Re: 2.4.0-test10-pre3 Ooops

2000-10-18 Thread Mike Galbraith

On Wed, 18 Oct 2000, Mike Galbraith wrote:

> On Wed, 18 Oct 2000, Gary E. Miller wrote:
> 
> > Yo Mike!
> > 
> > On Wed, 18 Oct 2000, Mike Galbraith wrote:
> > 
> > > > Help!  See below for my kernel oops.  I have not been able to use any 
> > > > kernel after 2.4.0-test5 due to this problem.  It happens shortly
> > > > after booting the kernel and is very repeatable.
> > 
> > > Are you sure that you used the right System.map?
> > Yes, I just rechecked the date and time of all the files.  I will
> > re-run the whole test in the morning just to be sure.
> > 
> > > > Trace; c01df362 
> > >  ^^^
> > > Here, scsi_dispatch_cmd() isn't that large.. it's only 0x168 in size.
> > Mine is 0x26c, maybe you have a different compiler or different config?
> 
> Ok, I don't _see_ what could make such a big difference, but something
> obviously does.

(Decides to take another peek.  Yup, scsi logging adds quite a bit)

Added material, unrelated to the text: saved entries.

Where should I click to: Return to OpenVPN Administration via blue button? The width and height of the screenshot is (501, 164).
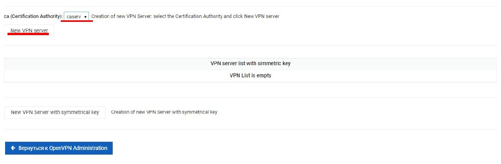(x=59, y=148)
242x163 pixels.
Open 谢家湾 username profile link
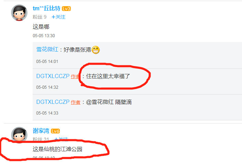[x=41, y=131]
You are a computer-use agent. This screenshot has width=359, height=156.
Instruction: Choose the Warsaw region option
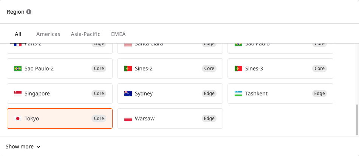pyautogui.click(x=170, y=119)
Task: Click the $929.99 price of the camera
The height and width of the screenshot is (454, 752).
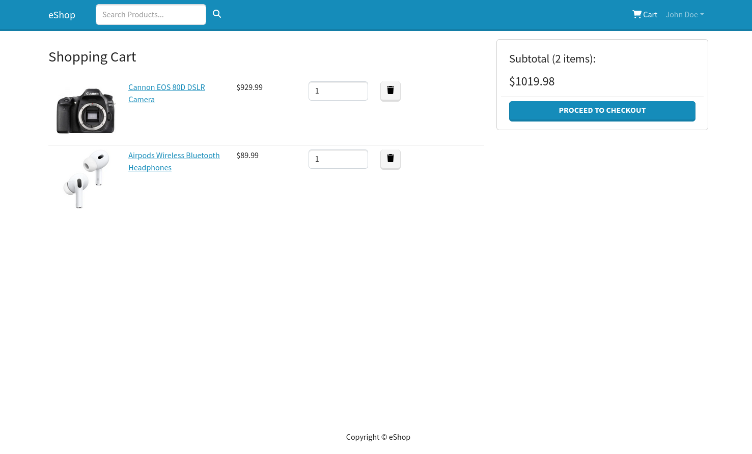Action: 249,87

Looks like deadlock at scsi.c:696 to me.  ide_end_request() has the
io_request_lock on cpu0 and we try to grab it again with the same cpu.

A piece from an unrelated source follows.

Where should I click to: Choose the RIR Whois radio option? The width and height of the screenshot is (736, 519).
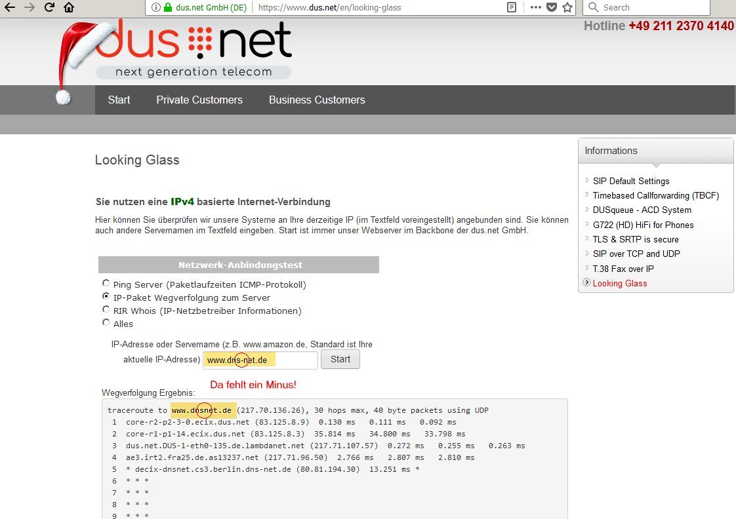pyautogui.click(x=106, y=310)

What is unclear to me (SMP.. technology, sufficiently advanced.. magic)
is how in the heck the scsi interrupt happened on cpu0.  It _looks_ to
me as though md_spin_unlock_irq() enabled interrupts at a very bad time.

>>EIP; c0272362<=
Trace; c01df362 scsi.c:696 deadlock cpu0
Trace; c010cab1 
Trace; c010cc98  Uhoh!
Trace; c010b370 
Trace; c02215d3   md_spin_unlock_irq()!!
Trace; c022167a 
Trace; c01927c9  ll_rw_blk.c:1000
Trace; c01c99a8 ide.c:516 (cpu0 has lock,
Trace; c01cdadb (interrupts are disabled)
Trace; c01cb27e 
Trace; c01cda30 
Trace; c010cab1 
Trace; c010cc98 
Trace; c010b370 
Code;  c0272362 

If this were happening on my system, I'd boldly change raid1_free_bh()
like such..

--- drivers/md/raid1.c.org  Wed Oct 18 15:30:07 2000
+++ drivers/md/raid1.c  Wed Oct 18 15:33:08 2000
@@ -91,7 +91,8 @@
 
 static inline void raid1_free_bh(raid1_conf_t *conf, struct buffer_head *bh)
 {
-   md_spin_lock_irq(>device_lock);
+   unsigned long flags;
+   md_spin_lock_irqsave(>device_lock, flags);
while (bh) {
struct buffer_head *t = bh;
bh=bh->b_next;
@@ -103,7 +104,7 @@
conf->freebh_cnt++;
}
}
-   md_spin_unlock_irq(>device_lock);
+   md_spin_unlock_irqrestore(>device_lock, flags);
wake_up(>wait_buffer);
 }

..and see if the problem went away.
 
Now, if I'm off base, someone please clean my clock so I'll understand
better next time I foolishly attempt to figure out an SMP deadlock ;-)

-Mike

-
To unsubscribe from this list: send the line "unsubscribe linux-kernel" in
the body of a message to [EMAIL PROTECTED]
Please read the FAQ at http://www.tux.org/lkml/



Re: 2.4.0-test10-pre3 Ooops

2000-10-18 Thread Mike Galbraith

On Wed, 18 Oct 2000, Gary E. Miller wrote:

> Yo Mike!
> 
> On Wed, 18 Oct 2000, Mike Galbraith wrote:
> 
> > > Help!  See below for my kernel oops.  I have not been able to use any 
> > > kernel after 2.4.0-test5 due to this problem.  It happens shortly
> > > after booting the kernel and is very repeatable.
> 
> > Are you sure that you used the right System.map?
> Yes, I just rechecked the date and time of all the files.  I will
> re-run the whole test in the morning just to be sure.
> 
> > > Trace; c01df362 
> >  ^^^
> > Here, scsi_dispatch_cmd() isn't that large.. it's only 0x168 in size.
> Mine is 0x26c, maybe you have a different compiler or different config?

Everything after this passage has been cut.